Java Streams are good for manipulating a collection of objects. A classic example of a collection that is often used for streams is a list. Rarely, but still sometimes, we want to transform a list to a map. See how.
Base object
As always, I will demonstrate how to do that in a particular case. A Java Stream must consist of some objects. Why not cities? I define City
class.
public class City {
private final Integer id;
private final String name;
public City(Integer id, String name) {
this.id = id;
this.name = name;
}
public Integer getId() {
return id;
}
public String getName() {
return name;
}
}
It contains two fields: id
and name
.
Now, I am missing a list of cities. I need a few lines more to create a list of cities.
City city1 = new City(1, "Krakow");
City city2 = new City(2, "Gdansk");
List<City> cities = new ArrayList<>();
cities.add(city1);
cities.add(city2);
A list of cities contains two objects. That is enough to say - it is a list.

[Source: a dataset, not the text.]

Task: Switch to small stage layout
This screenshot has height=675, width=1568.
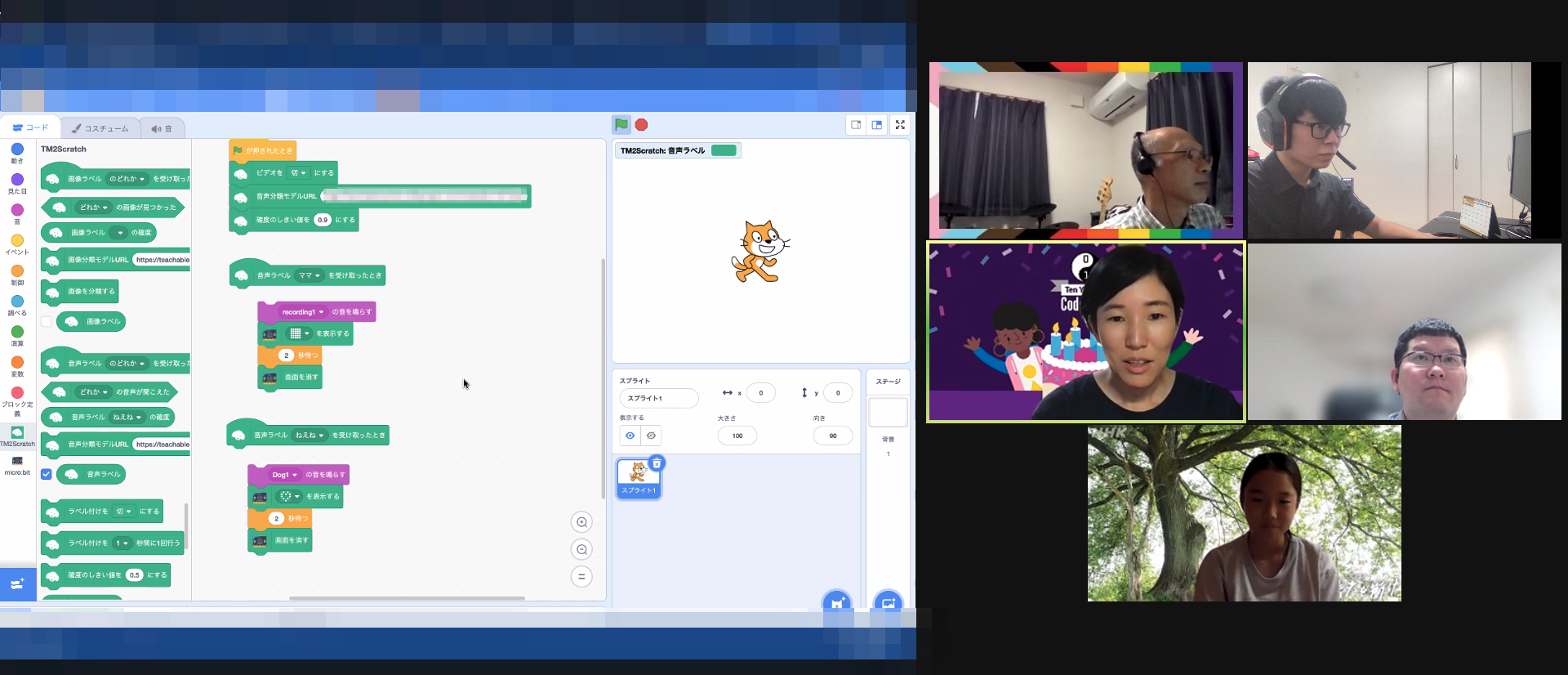Action: (856, 125)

List to Map using Collectors.toMap
To form a final collection from a stream, we use the collect
method. The most commonly built collection from a stream is a list. We do it like that:
cities.stream().collect(Collectors.toList());
The above code returns a list of cities. Usually, before forming a list we use filter or map methods to manipulate the stream somehow, but you get the point.

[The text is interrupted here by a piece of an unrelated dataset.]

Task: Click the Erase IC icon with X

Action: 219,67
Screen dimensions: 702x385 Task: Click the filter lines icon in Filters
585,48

Going further, collecting to map is not much different. Except, it requires defining a key and a value for each element.
Key and value come from object
The simplest case is when the key and value of the final map are already fields on the list of elements. In my case, a key will be a city id and a value will be a city name.
Map<Integer, String> idToName = cities.stream().collect(Collectors.toMap(City::getId, City::getName));
I used method references to define the mapping.

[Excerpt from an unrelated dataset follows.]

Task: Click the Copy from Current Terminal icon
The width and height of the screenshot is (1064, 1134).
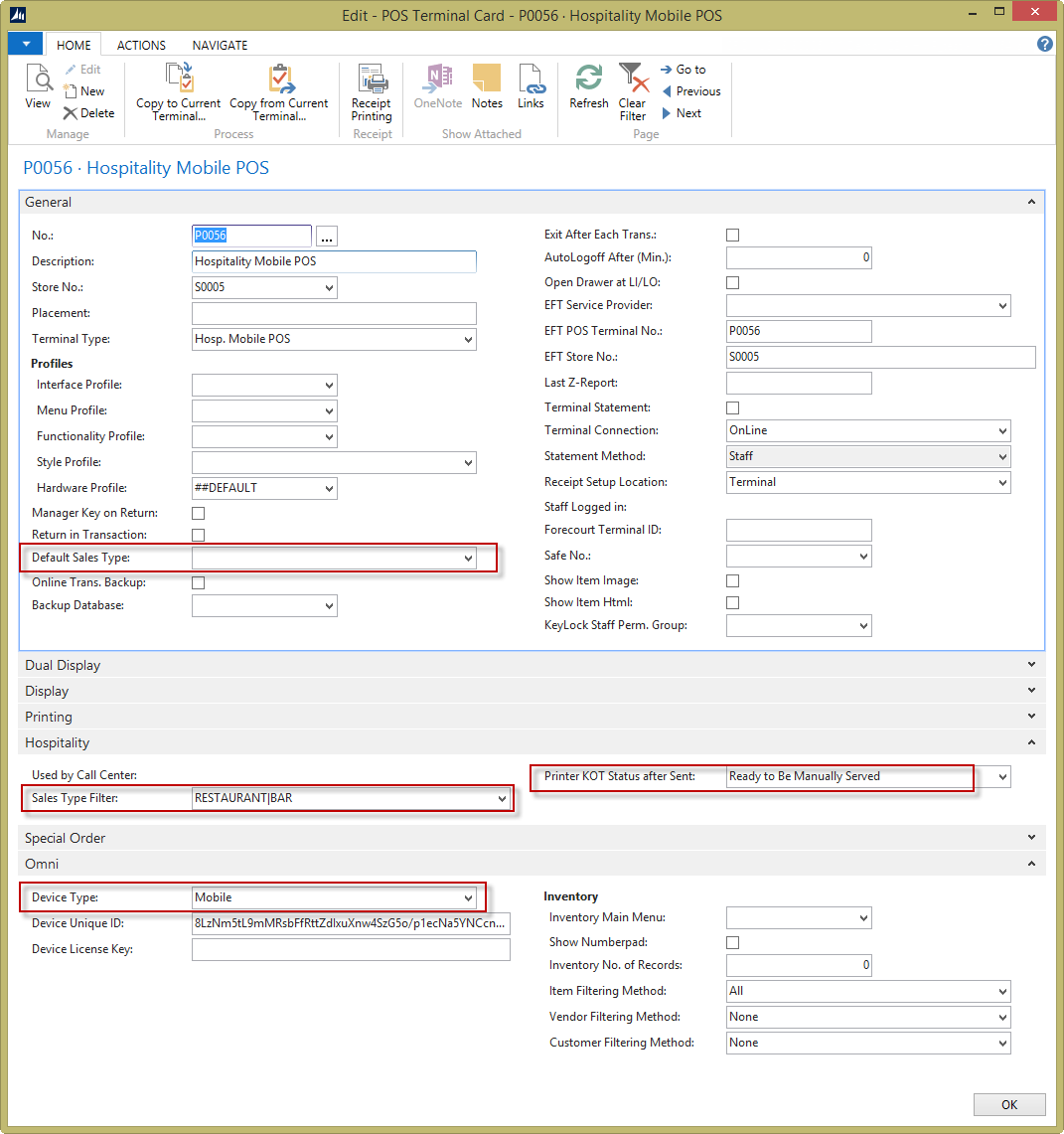Action: (279, 80)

Key or value is the original object
Even if the above case was obvious to you, you may wonder how to tell Java that a value (or key) should be the whole original object, not its field. That is nothing difficult; just use a simple lambda.
Map<Integer, City> idToCity = cities.stream().collect(Collectors.toMap(City::getId, city -> city));
It creates mapping between a city id and a city object.
Key or value is computed
I am sure, it is not a mystery after the above examples, but to make this text complete. I will also show how to build a map when some computation is required.
Map<String, City> lowerCaseNameToCity = cities.stream().collect(Collectors.toMap(city -> city.getName().toLowerCase(), city -> city));
In this case, it builds a map with a lower case city name as a key and a city object as a value.
Any other cases can be done in a very similar way.